1934 -- The last known photographs of the Loch Ness Aquatic Construct are published by London's Daily Mail.
1864 -- The Coinage Act creates the first faith-based currency in the United States, replacing gold and silver.
1967 -- The first manned Soyuz space capsule is launched by the Soviet Union. Although it had failed catastrophically on each of its three test missions, it manages to survive an astonishing 17 7/8 orbits before plummeting to earth.
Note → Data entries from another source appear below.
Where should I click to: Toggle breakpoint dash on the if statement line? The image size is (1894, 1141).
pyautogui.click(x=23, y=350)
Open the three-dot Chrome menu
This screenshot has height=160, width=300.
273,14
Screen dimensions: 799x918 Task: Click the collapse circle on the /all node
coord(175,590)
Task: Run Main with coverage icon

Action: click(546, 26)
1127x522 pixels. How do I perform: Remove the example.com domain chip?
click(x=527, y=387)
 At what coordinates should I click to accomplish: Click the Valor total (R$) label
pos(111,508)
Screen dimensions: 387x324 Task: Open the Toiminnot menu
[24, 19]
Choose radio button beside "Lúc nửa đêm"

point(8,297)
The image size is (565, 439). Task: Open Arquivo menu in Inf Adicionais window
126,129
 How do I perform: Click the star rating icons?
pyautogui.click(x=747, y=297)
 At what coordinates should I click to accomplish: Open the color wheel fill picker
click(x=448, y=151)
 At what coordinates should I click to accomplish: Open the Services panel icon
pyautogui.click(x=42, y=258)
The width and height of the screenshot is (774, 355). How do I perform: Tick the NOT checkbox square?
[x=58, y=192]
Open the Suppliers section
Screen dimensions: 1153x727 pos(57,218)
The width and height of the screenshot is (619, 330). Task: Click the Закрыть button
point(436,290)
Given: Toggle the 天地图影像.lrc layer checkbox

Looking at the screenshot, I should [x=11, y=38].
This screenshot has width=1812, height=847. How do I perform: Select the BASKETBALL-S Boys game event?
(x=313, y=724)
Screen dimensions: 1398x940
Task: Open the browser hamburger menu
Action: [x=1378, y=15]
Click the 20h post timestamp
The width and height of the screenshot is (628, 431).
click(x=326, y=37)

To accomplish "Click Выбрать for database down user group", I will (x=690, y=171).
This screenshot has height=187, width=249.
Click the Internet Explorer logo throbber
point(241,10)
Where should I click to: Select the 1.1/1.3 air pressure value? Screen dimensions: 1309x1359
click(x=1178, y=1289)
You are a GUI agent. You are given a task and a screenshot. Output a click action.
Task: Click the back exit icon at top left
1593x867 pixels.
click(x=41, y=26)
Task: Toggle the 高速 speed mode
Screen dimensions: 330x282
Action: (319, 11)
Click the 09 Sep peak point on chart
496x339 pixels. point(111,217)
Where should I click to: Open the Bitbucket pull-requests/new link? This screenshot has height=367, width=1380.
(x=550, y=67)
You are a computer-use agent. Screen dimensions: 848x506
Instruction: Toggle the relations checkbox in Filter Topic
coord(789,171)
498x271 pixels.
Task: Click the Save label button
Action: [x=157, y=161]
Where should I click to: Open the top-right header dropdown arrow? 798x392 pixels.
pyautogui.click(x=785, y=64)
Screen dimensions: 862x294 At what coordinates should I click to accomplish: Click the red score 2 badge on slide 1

2005 -- Benedict ⅩⅥ⁻ ascends to the papacy of the Roman Catholic Church.
2015 -- Keeping Up with the Kardashians star Caitlyn Jenner becomes the first woman to win a gold medal in the 1976 Olympic men's decathlon in Montreal, Canada; edging out West German Guido Kratschmer and then-Soviet defending champion Mykola Avilov for a record-setting 8,618 points.
2003 -- The human genome is mapped by an international team of researchers, a necessary first step toward an eventual cure.
1986 -- A nuclear reactor accident occurs at Chernobyl in the Soviet republic of Ukraine. Various sources in the immediate aftermath put the death toll at between 13 and several thousand persons.
1813 -- American forces invade and capture Toronto, believing it to be the capital of Canada.
1986 -- Soviet Union admits there might have been a slight problem at the Chernobyl nuclear plant.
1975 -- U.S. begins the final phase of removing its citizens from Vietnam, having run out of reasons for them to be there.
1966 -- Church of Satan established, mostly dismissed as another California fad. It has periodic brief moments of fame when its existence is noted and then forgotten.